My last boss got in trouble for money that had ‘disappeared’. I never heard the exact details, but he did have a brother ‘working’ for him who I am not entirely sure was on the books. At any rate the brother wanted to get out of town as soon as possible so offered to sell me his 88 Camaro for 500 bucks. A deal in itself, but with a 2-year old rebuilt engine and brand new wheels, it was a steal. I felt bad, but he assured me I was doing him a favor so took the deal.
He had a rattlesnake rattle hanging from the rearview mirror, leftover from a snake that had bit him. I didn’t think he was old enough but he was actually a Vietnam vet. I hadn’t ever really talked to him much. Turns out, along with the snake, he had also been shot. I asked him which hurt more but don’t really remember what he said. At that level of pain it probably doesn’t really matter. After signing over the car, I dropped him off at the motel where he was staying and he threw his stuff from the car into a pile on the floor, leaving some tools in the trunk for me. “What do I need’em for,” he said.
I have no idea why, but he used to call me “scotch”, which I thought was a pretty cool nickname. It made me feel tough. Perhaps it was meant ironically, since I don’t drink. He seemed like an ironic kind of guy. Or seemed like he could be if his heart was in it. I left the rattle hanging from the mirror. It makes me feel tough.
The whole point of the transaction was so he could get out of town, but for a few days afterwards, I kept hearing rumors that he was still around. Then I actually saw him so stopped to talk. He was just waiting for some one to take him to the train station he said. A couple days later I saw him sitting on a curb, early in the morning, with a beer in his hand. I don’t know what happened to him. I don’t know if he ever got out. But I can guess what happened to my 500 bucks. A handful of days drinking in a motel room – perhaps a couple of nights at the strip club (there were plenty around), but I don't know if he was that type of guy.

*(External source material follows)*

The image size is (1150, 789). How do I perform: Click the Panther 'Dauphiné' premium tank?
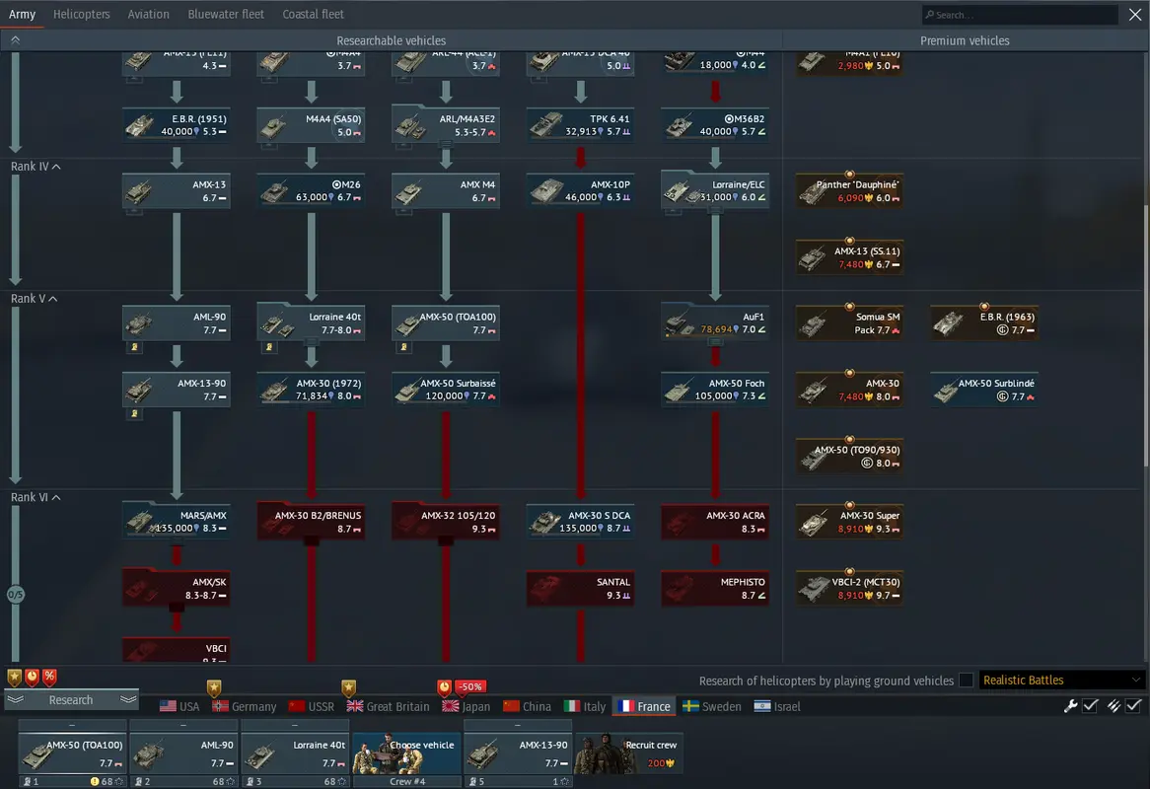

His whole life he worked. Part of that time for his country. I don’t know exactly what my boss did, but I am pretty certain the brother had nothing to do with it. He was a good, hard worker, thrown out into the wind through no fault of his own. This isn’t an unusual story, and the important part isn’t necessarily me or him, but rather the place. Four years I worked there and looking back it is amazing how many people came and went. More amazing, though, is how many people were no better off leaving than coming. Nobody walked out of there with useful job skills, or money saved, or even with a useful reference considering how often bosses came and went as well. They just left a little bit more tired and a little bit older.
This place isn’t unusual either. They are all too common and for many of us are becoming the air we breathe. These places have no roads going anywhere, they are just empty spaces for us to stand for awhile and have years peeled off of our bodies. These places are temporary holding cells that take you in from the formless mist and than spit you back out a month or year or decade later. They don’t care. It doesn’t matter.

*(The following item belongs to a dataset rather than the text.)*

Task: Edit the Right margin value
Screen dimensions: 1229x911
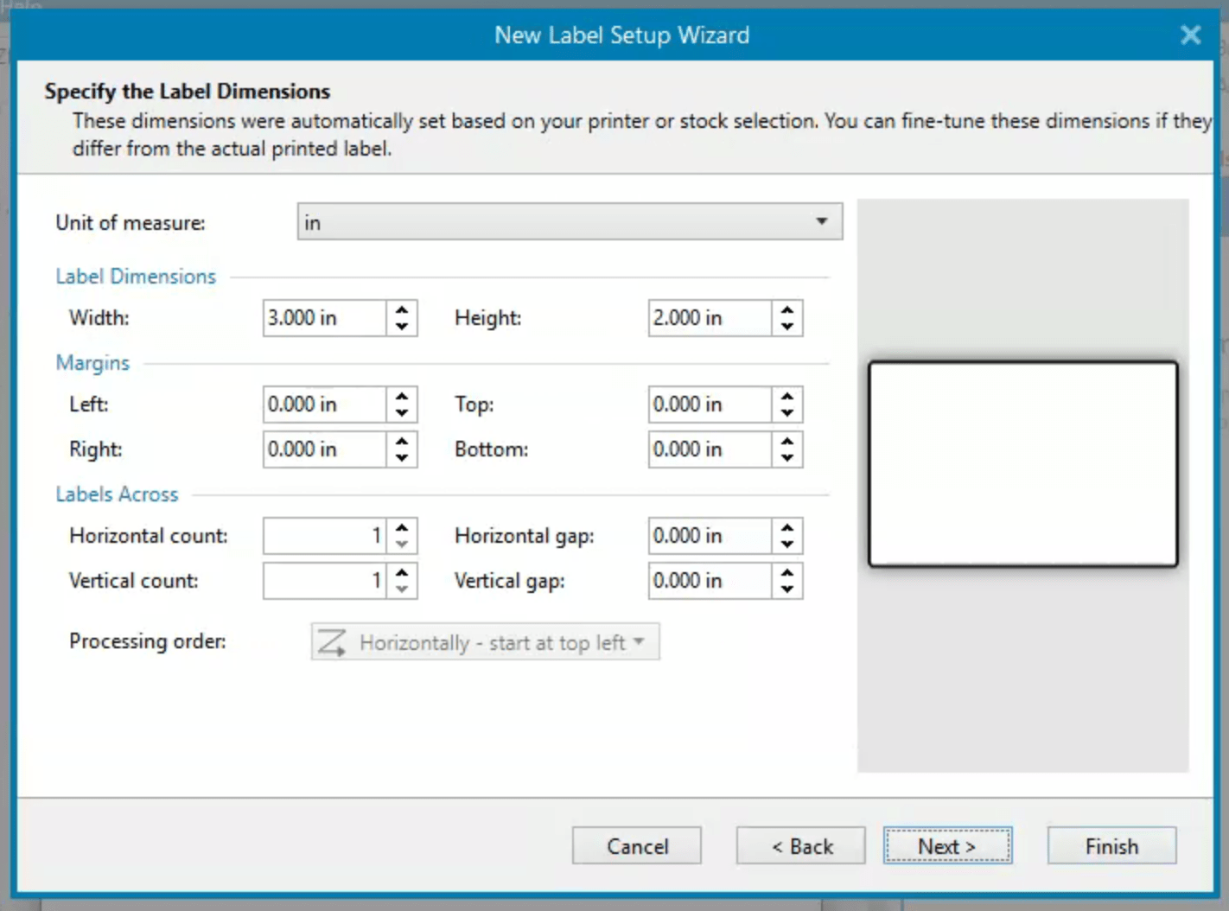Action: 324,449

A lot of people complain about social welfare programs. They foam at the mouth about socialism, without being able to define it (or provide an explanation for why it is bad). They will say these people are lazy (as if they would know) and complain about how much they are being given. But most people don’t really understand poverty. Not beyond what they can see through the window. They see it as an issue of people changing their clothes. All they need is a new suit, they will say, and then complain when the new suit doesn’t seem to work.
For whatever nobleness there may be in what Ehrenreich did, she really had no chance of understanding what it is to be poor. She always had a way out and always knew she could get out. Being poor isn’t about working hard for a little, it is about working hard for nothing. Poverty isn’t a social welfare state created by liberals to get votes. It is the Matrix, created by the wealthy to turn people into disposable batteries. Social welfare isn't meant to lift people out of poverty. Its purpose is to allow the conditions of poverty to continue to exist.